[begin RECORD EXCERPTS]
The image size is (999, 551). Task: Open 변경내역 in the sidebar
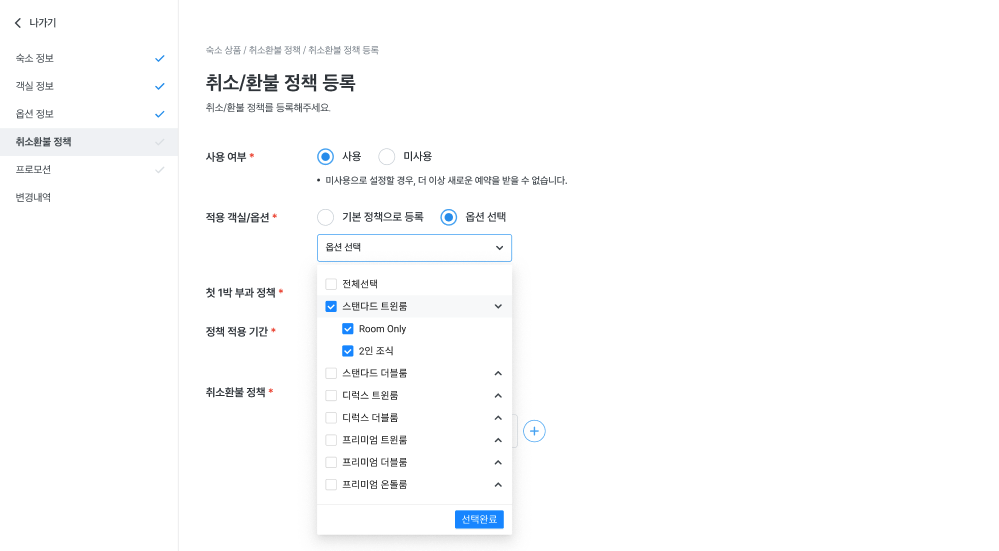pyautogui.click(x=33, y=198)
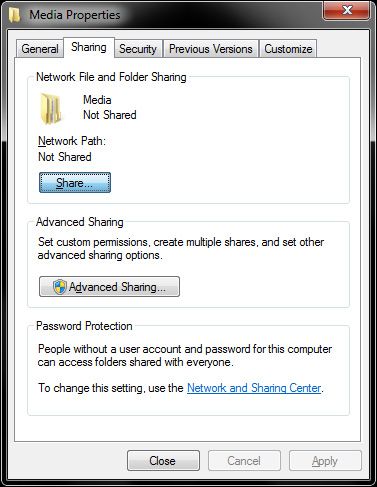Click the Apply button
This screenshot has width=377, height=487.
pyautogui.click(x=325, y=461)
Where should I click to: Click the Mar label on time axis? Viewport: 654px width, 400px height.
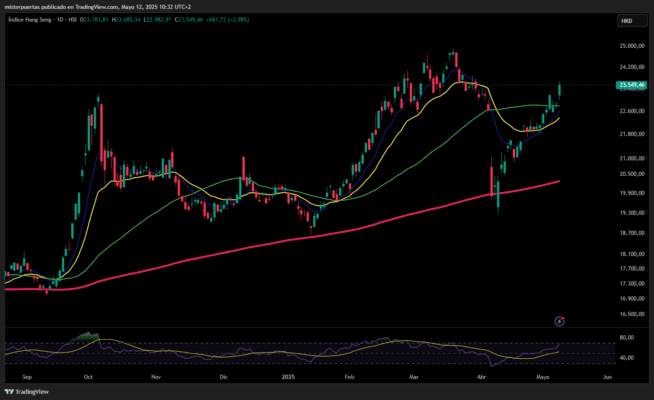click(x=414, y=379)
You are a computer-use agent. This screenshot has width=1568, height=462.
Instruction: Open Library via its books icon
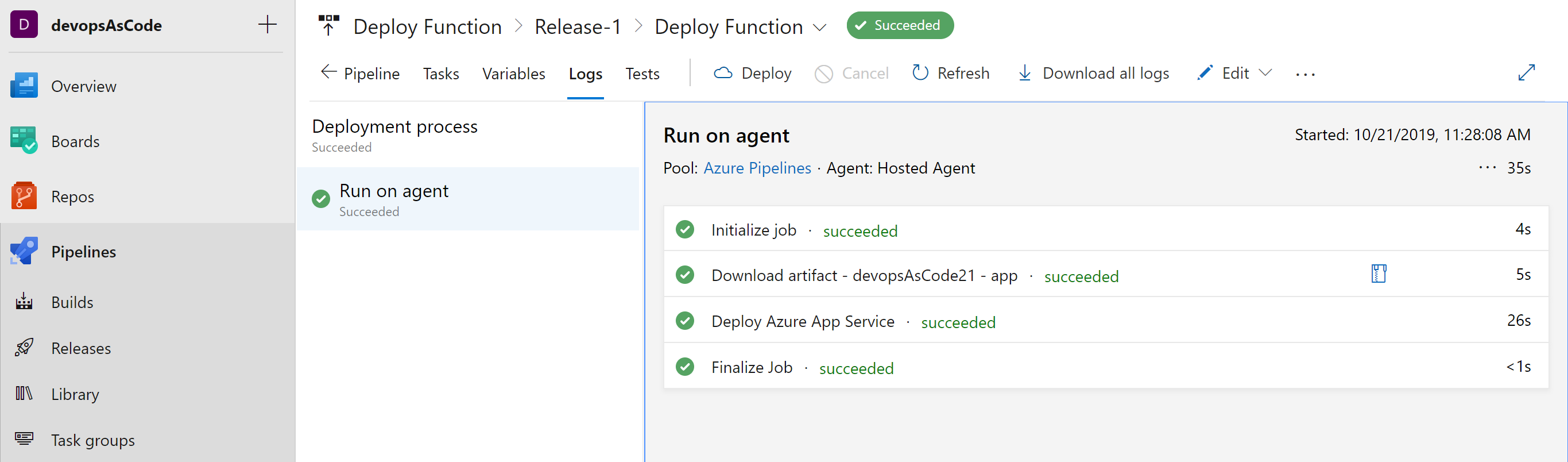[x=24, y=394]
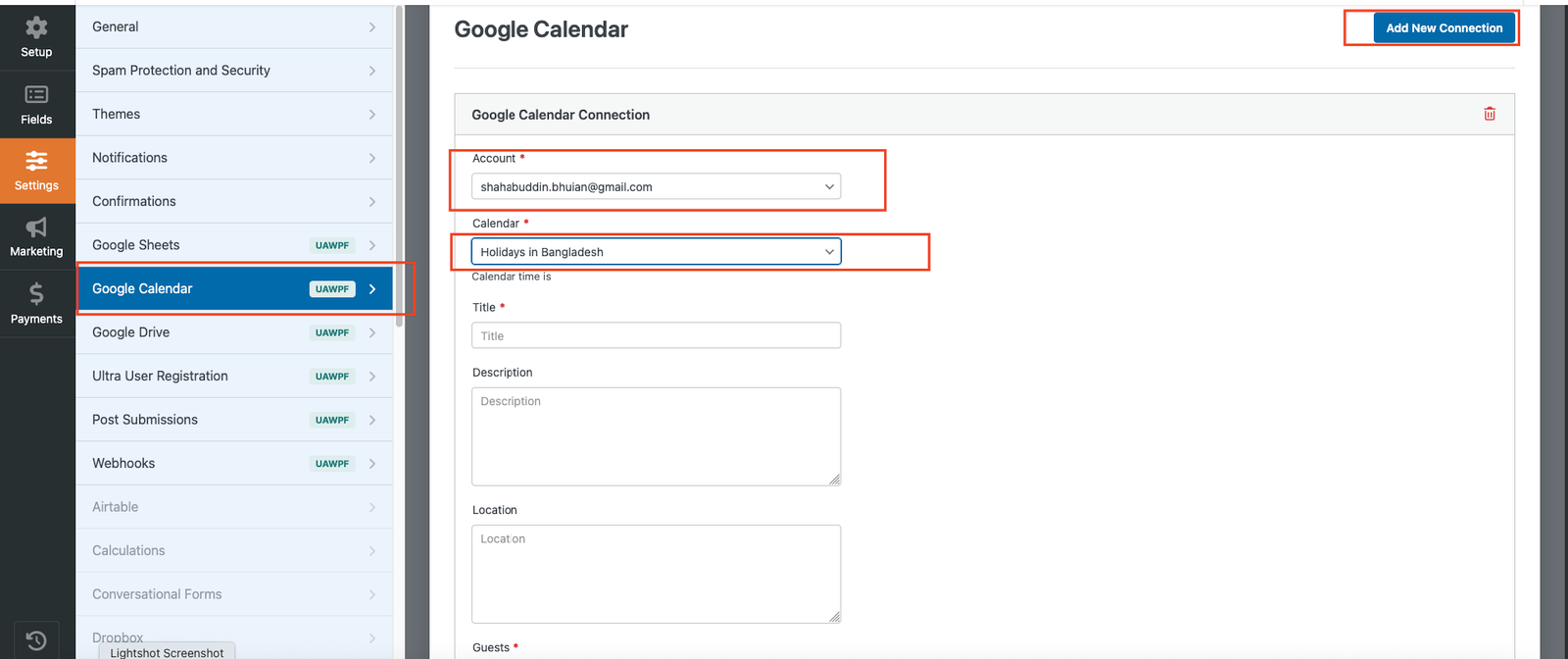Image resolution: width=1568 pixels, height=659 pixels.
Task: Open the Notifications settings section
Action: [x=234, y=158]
[end RECORD EXCERPTS]
[begin RECORD EXCERPTS]
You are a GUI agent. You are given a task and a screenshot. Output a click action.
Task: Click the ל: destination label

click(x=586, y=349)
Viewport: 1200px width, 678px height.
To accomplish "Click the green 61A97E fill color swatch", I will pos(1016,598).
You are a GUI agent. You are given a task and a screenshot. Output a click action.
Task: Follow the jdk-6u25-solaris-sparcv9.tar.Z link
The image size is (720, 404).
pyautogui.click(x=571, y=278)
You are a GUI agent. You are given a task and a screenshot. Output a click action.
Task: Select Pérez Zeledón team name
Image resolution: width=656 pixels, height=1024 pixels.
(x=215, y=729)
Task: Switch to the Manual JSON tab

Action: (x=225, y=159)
[end RECORD EXCERPTS]
* _EXERCISE BRIEF_: Rewrite the rows from the line with "Where should I" to the line with "Action: [x=234, y=158]", changing "Instruction" to "Goal" and keeping everything else the same. Omit the pictures.

* _WRITTEN RESPONSE_:
Where should I click to: Click the Mar label on time axis? Viewport: 654px width, 400px height.
click(x=414, y=379)
You are a computer-use agent. This screenshot has width=1568, height=462.
Goal: Open Library via its books icon
[x=24, y=394]
Image resolution: width=1568 pixels, height=659 pixels.
Task: Open the Notifications settings section
Action: [x=234, y=158]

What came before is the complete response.